Когда мы прибыли на строевой плац, старик был уже на месте, гладковыбритый, свежий и бодрый, дабы с особым жаром приняться за нашу тренировку.
Отношения между нами были исключительно товарищескими. Я завязал тесное знакомство, которое еще больше укрепилось в боях, с такими замечательными молодыми людьми, как Клемент, павший при Монши, или художник Теббе, павший при Камбре, или же братья Штейфорт, погибшие на Сомме.
Мы жили по трое или четверо и вели общее хозяйство. С особенным удовольствием вспоминаю я наш ежевечерний ужин, состоявший из яичницы и жареной картошки. По воскресеньям мы баловали себя местным кушаньем – крольчатиной или цыпленком. Однажды хозяйка, поскольку продукты для ужина закупал я, выложила передо мной целую пачку бон, которые оставила ей реквизирующая команда. Это были настоящие блестки народного юмора: например, как стрелок такой-то, оказав знаки внимания дочери такого-то семейства, реквизировал у них для поддержания мужской силы 12 яиц.

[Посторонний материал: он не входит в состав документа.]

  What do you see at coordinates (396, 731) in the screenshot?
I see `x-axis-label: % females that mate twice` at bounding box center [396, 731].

Жители удивлялись, что мы, простые солдаты, довольно бегло говорили по-французски. Иногда из-за этого случались забавные истории. Так, однажды мы с Клементом сидели у деревенского цирюльника и кто-то из очереди, обратясь к цирюльнику, который как раз обрабатывал Клемента, сказал на глухом диалекте шампанских крестьян: “Eh, coupe la gorge avec!”,[9] проведя ребром ладони по своей шее.
К его ужасу Клемент невозмутимо ответил: “Quant a moi, j'aimerais mieux la garder”,[10] тем самым выказав самообладание, подобающее воину.

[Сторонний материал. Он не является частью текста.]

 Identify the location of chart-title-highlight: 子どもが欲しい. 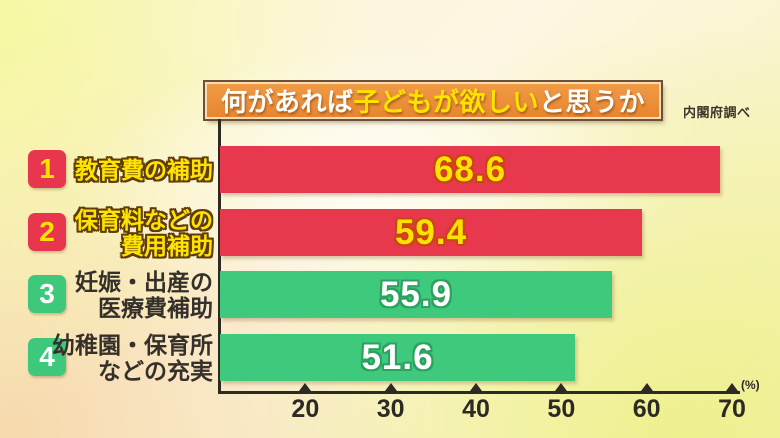
(446, 102).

В середине февраля мы, из 73-го, неожиданно получили известие о значительных потерях у Перта и сокрушались, что не были в эти дни вместе с товарищами. Ожесточенная оборона нашего полкового подразделения в «котле ведьмы» принесла нам почетное наименование «львы Перта», сопровождавшее нас на всех участках Западного фронта. Кроме того, мы были знамениты и как «гибралтарцы», благодаря голубой повязке, которую мы носили в память о нашем предшественнике, Ганноверском Гвардейском полке, оборонявшем эту крепость с 1779 по 1783 год от французов и испанцев.
Весть о несчастье застала нас среди ночи, когда мы бражничали, как обычно, под председательством лейтенанта Хоппе. Один из бражников, длинный Беренс – тот самый, что выгрузил старика в конюшне, – оправившись от первого шока, хотел уйти, «так как пиво потеряло для него всякий вкус». Однако Хоппе остановил его, заметив, что это не в солдатских правилах. Хоппе был прав: сам он через несколько недель погиб при Лез-Эпарже перед линией обороны своей роты.

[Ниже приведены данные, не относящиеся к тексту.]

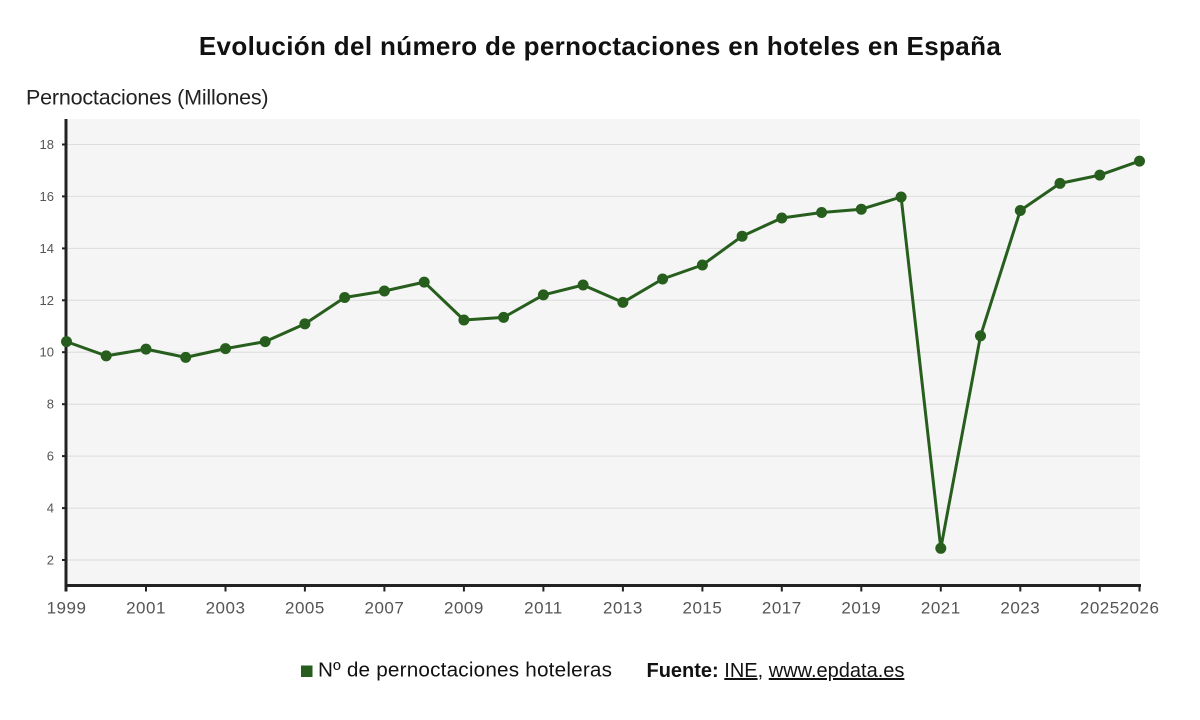 This screenshot has height=720, width=1200. Describe the element at coordinates (464, 608) in the screenshot. I see `svg-text: 2009` at that location.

21 марта, после небольшого экзамена, мы вернулись в полк, снова расположившийся в Базанкуре. К тому времени он, после торжественного парада и прощальной речи генерала фон Эммиха, отсоединился от частей десятого корпуса. 24 марта мы перебазировались в окрестности Брюсселя, где вместе с 76-м и 164-м полками составили 111-ю пехотную дивизию, в частях которой и прослужили до конца войны.